Paul Friley traveled the world when he was young. His family moved from Tokyo to Hong Kong to London to Bartlesville, Oklahoma, changing countries whenever his father, Charles, who worked for Phillips Petroleum and later for North American Coal, got a new assignment.
He absorbed quite a bit about his father’s life and work from listening to discussions about energy at home. “The conversations at Thanksgiving dinners were useful later in life,” Friley said.
Indeed, Friley now works for Brookhaven National Laboratory, where he is the leader of the Energy Policy and Technology Group. He regularly travels to Korea, Taiwan and India. He has also visited Hong Kong, Mexico, Columbia, the Philippines, Sweden, Italy, Japan, South Africa and France.
He shares the analytical work he and his team do with a range of energy projects, from coal sequestration to solar power to wind turbines. The job, he said, is rewarding not only in collecting information but in helping to share it with decision makers.
“We’re over there trying to improve their capacity to do all the analysis,” Friley said. He speaks with people from different ministries, including some in nonprofits and academia, to “figure out where we can make a difference.”
J. Patrick Looney, the chair of the Sustainable Energy Technologies Department at BNL, explained that Friley’s analysis “provides decision makers with insights on the options available” as they explore energy policy decisions.
Friley, who reports to Looney, is “known for his work on the impacts of federal funding on our energy future,” Looney continued.
Friley specifically works on a USAID project called Enhancing Capacity for Low Emission Development Strategies.
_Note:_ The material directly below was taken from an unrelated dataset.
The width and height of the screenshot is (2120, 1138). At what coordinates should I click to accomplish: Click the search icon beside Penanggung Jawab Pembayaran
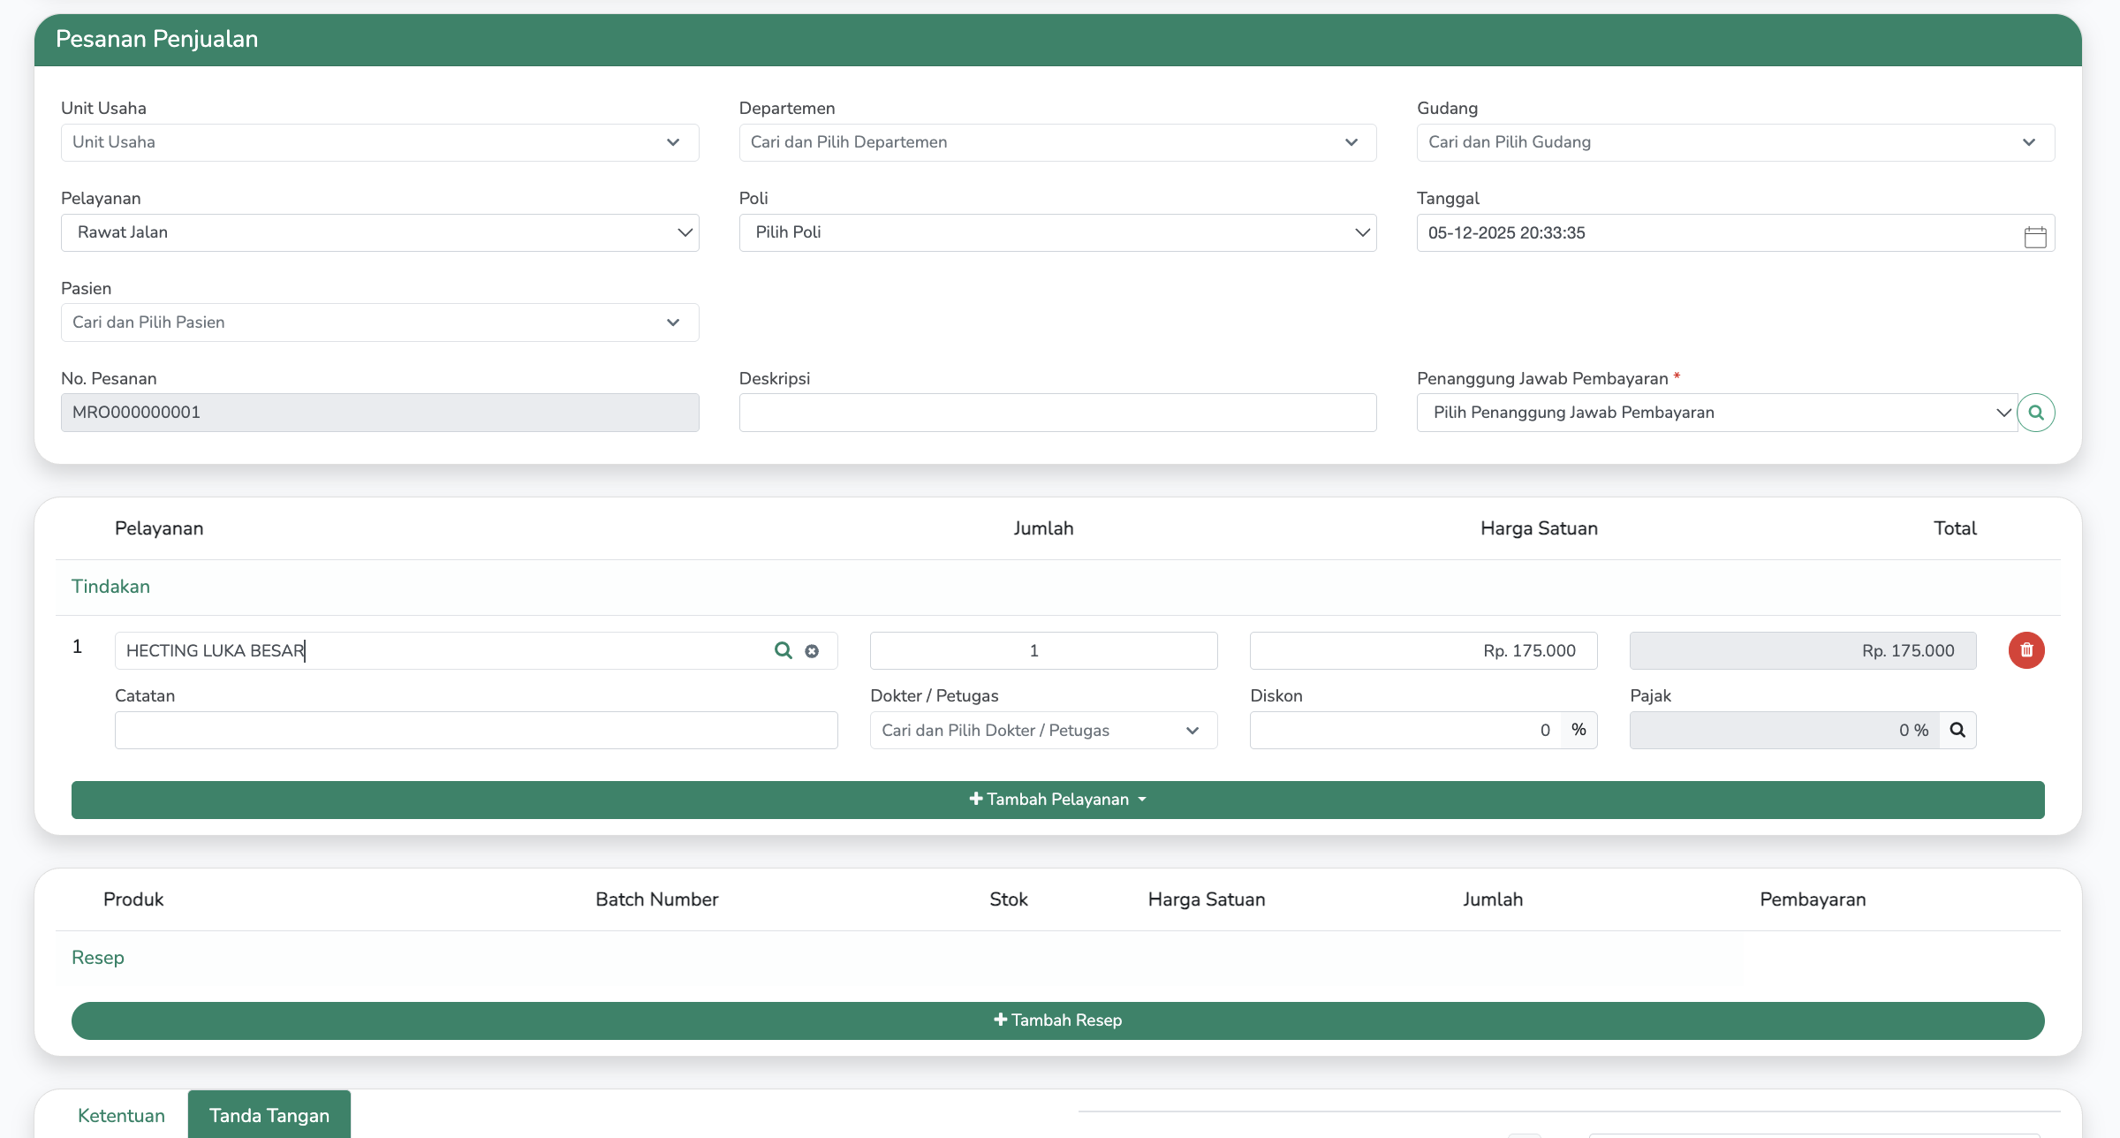coord(2035,413)
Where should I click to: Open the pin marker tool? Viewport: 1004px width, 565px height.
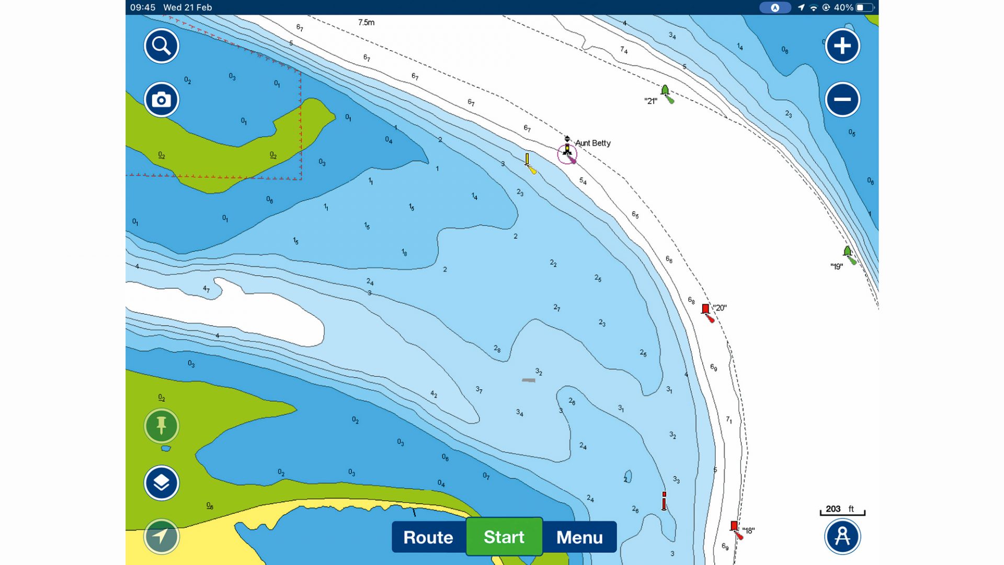click(x=161, y=426)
In this program, USAID, the State Department and other agencies work with partner countries to develop knowledge, tools and analyses to estimate greenhouse gas emissions and identify and put into use ways to grow while minimizing emissions.
Friley spent the last year working with about 100 other energy professionals, including some from five other national laboratories, on the 2015 “Quadrennial Technology Review” (QTR). Due for release this month, the review will be over 500 pages, with a lengthy appendix. It will analyze the state of technology and will suggest areas where the Department of Energy should focus its research and development.
The review “will detail where we are and where we can go,” Friley explained. It will examine technologies ranging from power generation and smart grids to buildings, manufacturing, clean fuels production and transportation.
Looney described the QTR as playing “an important and growing role in setting priorities for federal investments to catalyze the development of advanced, scalable, clean energy technologies.”
Looney said the QTR can and does have wide-ranging implications in the world of energy policy and decisions.
“To be a part of something that touches so many and has such importance to U.S. energy policy is really an honor,” Looney said.
Officials in Congress, the Department of Energy and Department of State can “use it as a guide book,” Friley said. “It’s written as a document that any layperson could read and understand” and will be available online. Once the review is published, Friley, who currently works in Washington, D.C., will return as a full-time employee of BNL.
He said his work involves looking at policy and technology impacts relative to a baseline projection. He recognizes the many unknowns in
“Weather patterns, recessions, booming economic growth, wars, hurricanes and many other factors … are not predictable over a 40- to 50-year time frame,” he explained.
He runs a model in which he sees how much of a reduction in consumer bills people would see if the country can hit its goals at cost and performance, he said.
Friley is married to Kate Miller, an independent life coach. The couple have a six-year-old daughter, Lilly, and a three-year-old daughter, Ivy.
When he’s not analyzing energy alternatives, Friley works with a group called the Rogue Saints, which cooks meals once or twice a month for the homeless. It also is looking to provide meals for veterans every three months.
As for his work, he said he tries to “present an unbiased projection of the potential impacts of potential energy policy or technology improvements.”
Looney said Friley’s work “helps us all understand better our potential energy futures, and the inevitable myriad trade-offs we have to consider.”